Insomnia: Symptoms, Causes, Diagnosis, and Treatment

Insomnia: Symptoms, Causes, Diagnosis, and Treatment
Each night, as millions of people are peacefully sleeping, millions more can’t fall asleep or stay asleep. For an estimated 60 percent[1] of the adult population, an inability to sleep is just a now-and-then glitch. For about 15 percent of adults[2], however, insomnia is chronic and can affect their mood, daytime alertness, performance, mental well-being, and physical health. Insomnia is a sleep disorder that can make it hard to fall asleep, hard to stay asleep, or cause a person to wake up too early and not be able to get back to sleep. In acute insomnia, sleeplessness lasts for days or weeks and is usually tied to a temporary stressful situation. Insomnia is considered chronic if a person has trouble falling asleep or staying asleep at least three nights a week for a month or longer. What causes sleep to consistently elude millions of people around the globe? For many chronic insomnia sufferers, their inability to fall asleep or stay asleep is due to trauma to a part of the brain called the limbic system. While this might sound a bit alarming, this is actually good news, as it means that neuroplasticity can be harnessed to promote repair of the limbic system. When normal limbic system function is restored, so is a person’s ability to quickly and easily drift off into dreamland. In this article, we’ll be covering everything you need to know about insomnia, including how re-origin, a neuroplasticity-based treatment program, can help you retrain your brain to get the sleep you need to stay happy and healthy. Insomnia is also known as:
  • Chronic insomnia
  • Chronic insomnia disorder
  • Sleeplessness

Symptoms of Insomnia

Many people think that the term “insomnia” refers to a complete lack of sleep and while some sufferers may not be able to sleep for nights at a time, most people experience a combination of the following sleep problems and symptoms[3]:
  • Difficulty falling asleep at night
  • Waking up in the middle of the night and not being able to go back to sleep
  • Waking up too early and not being able to go back to sleep
  • Not feeling well-rested after a night’s sleep
  • Daytime tiredness or sleepiness
  • Irritability
  • Difficulty paying attention
  • Difficulty focusing on tasks
  • Difficulty remembering things
  • Increased errors or accidents
  • Ongoing worries about sleep
  • Depression
  • Anxiety
Over time, a chronic lack of sleep can increase the risk of more serious health problems[4], including:
  • Lowered immunity
  • Lowered sex drive
  • Obesity
  • High blood pressure
  • Kidney disease
  • Heart disease
  • Diabetes
Additionally, insomnia often co-occurs with other limbic system disorders[5], including general anxiety disorder, depression, chronic Lyme disease, fibromyalgia, post-viral fatigue, and multiple chemical sensitivities. While these conditions might seem unrelated at first glance, they all stem from brain circuitry that’s stuck in a fight-or-flight pattern, which can cause all sorts of wide-reaching symptoms and conditions.

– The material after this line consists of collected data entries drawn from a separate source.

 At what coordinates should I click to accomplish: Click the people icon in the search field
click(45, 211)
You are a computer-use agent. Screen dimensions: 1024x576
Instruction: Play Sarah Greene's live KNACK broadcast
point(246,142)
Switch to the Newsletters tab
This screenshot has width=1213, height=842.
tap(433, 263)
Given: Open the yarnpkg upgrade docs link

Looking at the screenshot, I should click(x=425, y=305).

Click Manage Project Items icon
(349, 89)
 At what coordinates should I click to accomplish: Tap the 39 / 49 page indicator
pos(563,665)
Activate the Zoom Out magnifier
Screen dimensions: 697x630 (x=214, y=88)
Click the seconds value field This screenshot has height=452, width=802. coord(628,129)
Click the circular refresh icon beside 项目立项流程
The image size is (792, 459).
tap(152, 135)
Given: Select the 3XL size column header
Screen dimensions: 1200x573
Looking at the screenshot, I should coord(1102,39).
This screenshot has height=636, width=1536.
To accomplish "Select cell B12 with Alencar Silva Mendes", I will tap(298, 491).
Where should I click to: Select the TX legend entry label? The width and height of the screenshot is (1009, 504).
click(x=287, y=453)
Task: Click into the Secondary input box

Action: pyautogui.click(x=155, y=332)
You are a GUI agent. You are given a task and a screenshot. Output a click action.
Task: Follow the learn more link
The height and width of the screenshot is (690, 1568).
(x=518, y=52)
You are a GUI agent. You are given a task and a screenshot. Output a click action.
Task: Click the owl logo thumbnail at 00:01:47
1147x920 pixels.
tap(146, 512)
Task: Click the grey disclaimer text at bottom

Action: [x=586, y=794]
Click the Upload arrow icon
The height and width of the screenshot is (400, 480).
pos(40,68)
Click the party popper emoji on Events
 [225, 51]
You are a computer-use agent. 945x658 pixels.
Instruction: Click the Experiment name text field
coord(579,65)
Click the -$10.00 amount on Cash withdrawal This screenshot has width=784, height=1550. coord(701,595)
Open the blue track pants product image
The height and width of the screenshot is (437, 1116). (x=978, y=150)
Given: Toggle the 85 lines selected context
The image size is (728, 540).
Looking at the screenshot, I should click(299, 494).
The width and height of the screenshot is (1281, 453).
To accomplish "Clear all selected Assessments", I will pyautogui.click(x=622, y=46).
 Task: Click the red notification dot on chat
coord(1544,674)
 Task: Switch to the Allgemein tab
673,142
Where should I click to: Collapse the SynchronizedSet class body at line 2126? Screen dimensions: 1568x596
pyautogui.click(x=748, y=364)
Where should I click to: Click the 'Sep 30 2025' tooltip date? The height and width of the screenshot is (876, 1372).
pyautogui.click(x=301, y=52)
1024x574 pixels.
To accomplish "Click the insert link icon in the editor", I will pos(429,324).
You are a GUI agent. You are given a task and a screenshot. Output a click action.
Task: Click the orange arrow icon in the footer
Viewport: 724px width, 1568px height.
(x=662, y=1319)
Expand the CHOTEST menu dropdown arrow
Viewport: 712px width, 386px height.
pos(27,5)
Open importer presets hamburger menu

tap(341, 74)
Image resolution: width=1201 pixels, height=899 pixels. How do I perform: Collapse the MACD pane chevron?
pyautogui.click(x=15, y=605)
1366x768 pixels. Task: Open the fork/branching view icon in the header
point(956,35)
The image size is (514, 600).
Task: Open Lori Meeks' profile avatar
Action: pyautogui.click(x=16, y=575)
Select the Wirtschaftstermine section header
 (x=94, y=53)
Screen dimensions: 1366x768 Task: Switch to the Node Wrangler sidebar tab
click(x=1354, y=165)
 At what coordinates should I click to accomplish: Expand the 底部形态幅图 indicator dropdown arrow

Causes and Risk Factors of Insomnia

At its core, insomnia is the result of an impairment in a part of the brain called the limbic system. The limbic system[6] is a set of structures in the brain that help us detect and respond to threats to our safety. When the limbic system becomes overstimulated due to stress or trauma, it can become chronically activated or “turned on,” leading to a number of symptoms and conditions, including insomnia. The stress or trauma that leads to this impairment can be either mental or physical and usually includes a “perfect storm” of stressful events. For example, getting in a car accident while attending graduate school and then coming down with a viral infection. The stressors essentially overwhelm the brain, changing the circuitry in the limbic system[7]. When the limbic system becomes impaired in this way, its protective mechanisms fire more rapidly and inappropriately. It continuously sends out alarm signals making the sufferer feel like something is always wrong, even when there is truly no danger. Being in a chronic state of fight-or-flight can make getting good sleep extremely challenging. On top of that, there are all of the habits that come along with not getting adequate sleep—compulsively looking at the clock, worrying about not getting to sleep[8], trying to “force” oneself to sleep. These habits lead to further hyperarousal, which naturally, causes more insomnia. Ultimately, sufferers get stuck in a chronic loop[9] of anxiety-insomnia-anxiety. Soon, just the sight of their bed, the mention of the word “sleep,” or the tick of the clock toward 10:00 pm can trigger anxiety and render a person wide awake. someone more likely to develop insomnia:
  • Having a high chronic stress load
  • Experiencing traumatic or stressful life events (contracting a virus, getting in an accident, experiencing an emotional event, childbirth, etc.)
  • Experiencing traumas or stressful events in close succession
  • Poor sleep habits (irregular bedtime schedule, stimulating activities before bed, an uncomfortable sleep environment, etc.)
  • Having a mental health disorder or physical health condition
  • Substance abuse

How Insomnia is Diagnosed

To diagnose insomnia, a doctor will perform a physical exam, ask about your symptoms and sleep habits, and recommend blood tests, which helps them determine if another condition may be causing your symptoms.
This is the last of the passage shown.